+++ Page extract

# Wood for chicken



## pg77 (Aug 15, 2020)

Good morning all,  whenever I smoke a whole chicken I’ve used a hickory/cherry mix or the Traeger signature blend.  Always comes out great. Looking to try something  different this weekend. Any suggestions on what other wood or combos work good?


----------



## Chasdev (Aug 15, 2020)

Hard to beat that Traegar mix, it gives off a lovely smell as it burns..
How about any fruit wood, apple, peach etc..
Chicken picks up smoke flavor pretty easy so I go light on smoke with it.
These days I mostly use charcoal briquettes naked as the flavor profile matches my tastes.
After that is, marinating in jerk seasoning for a week (frozen)...


----------



## TNJAKE (Aug 15, 2020)

Pecan is my favorite


----------



## smokin peachey (Aug 15, 2020)

The sweet smell of apple wood is hard to beat.


----------



## BandCollector (Aug 15, 2020)

I prefer Apple but any fruit wood would do just fine.

John


----------



## chopsaw (Aug 15, 2020)

Apple for me too .


----------



## SmokinAl (Aug 15, 2020)

I’ve been using oak & hickory for years, but recently started using mesquite.
We just love it mixed in with the hickory.
Al


----------



## jcam222 (Aug 15, 2020)

smokin peachey said:


> The sweet smell of apple wood is hard to beat.


I am all about apple wood for chicken too. I usually use Apple and mix in a chunk or two of cherry for color.


----------



## smokin peachey (Aug 15, 2020)

jcam222 said:


> I am all about apple wood for chicken too. I usually use Apple and mix in a chunk or two of cherry for color.

++++++
+++ Raw data

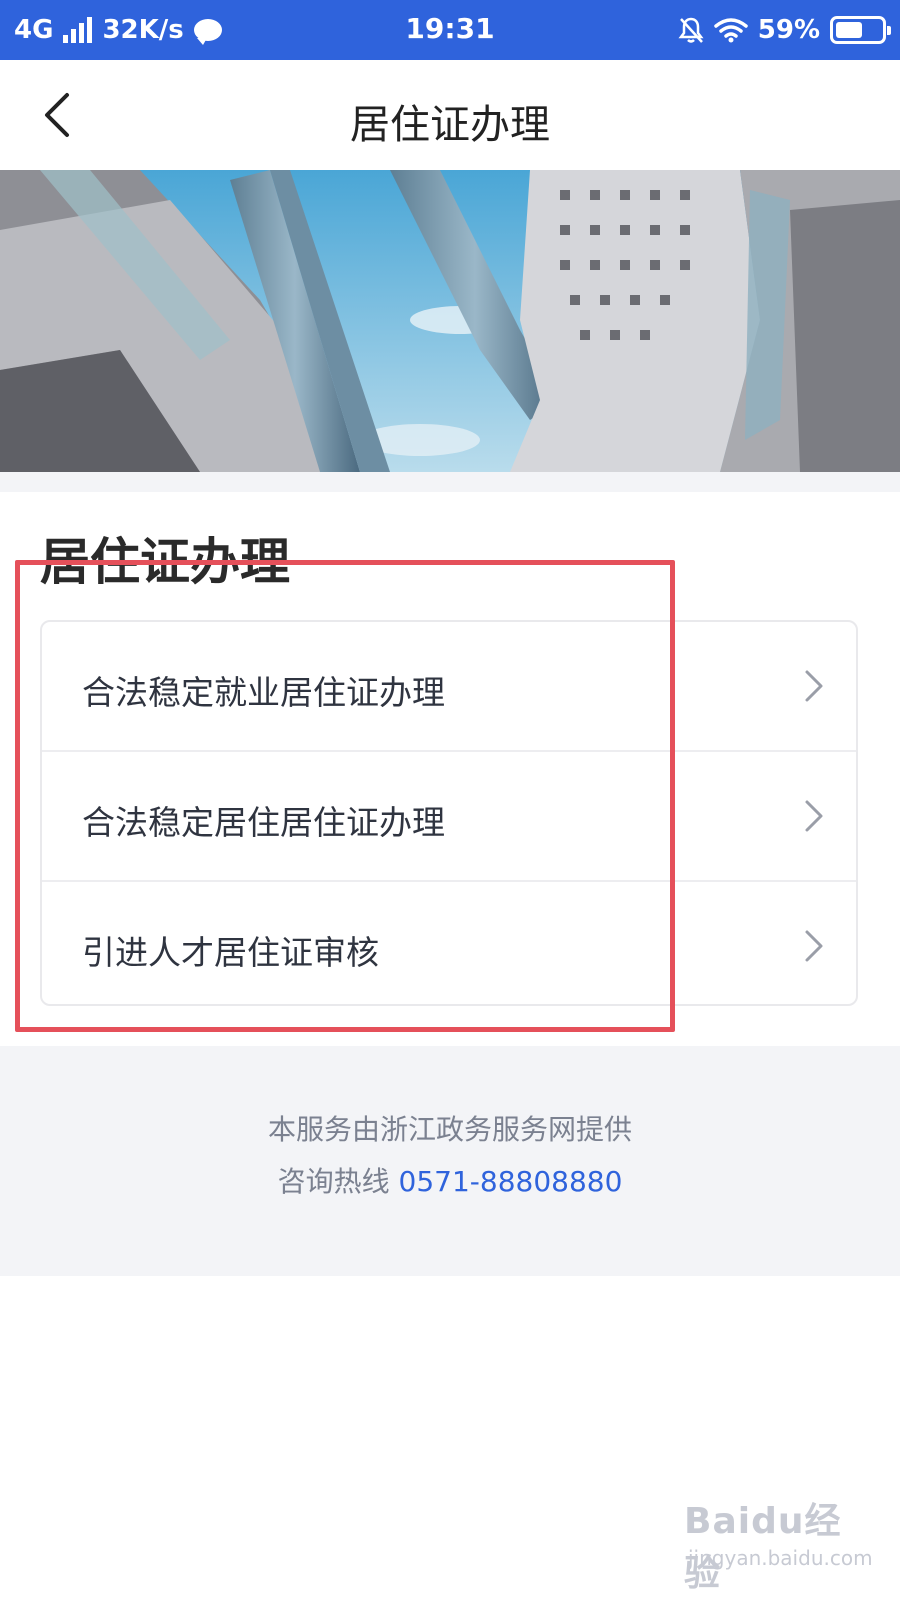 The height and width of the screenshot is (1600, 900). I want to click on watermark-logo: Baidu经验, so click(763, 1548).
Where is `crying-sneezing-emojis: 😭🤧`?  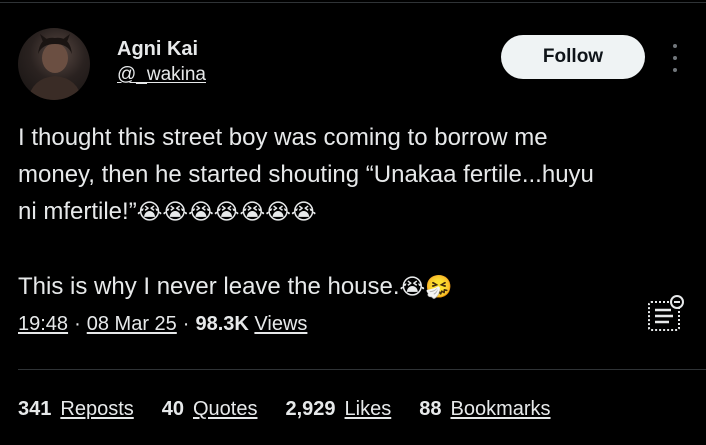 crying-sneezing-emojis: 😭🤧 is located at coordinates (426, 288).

++++++

→ **What you should do**: Reproduce everything in the thread on smoking wood for chicken from "## chopsaw (Aug" down to "started using mesquite.", word for word.

→ **Task solution**:
## chopsaw (Aug 15, 2020)

Apple for me too .


----------



## SmokinAl (Aug 15, 2020)

I’ve been using oak & hickory for years, but recently started using mesquite.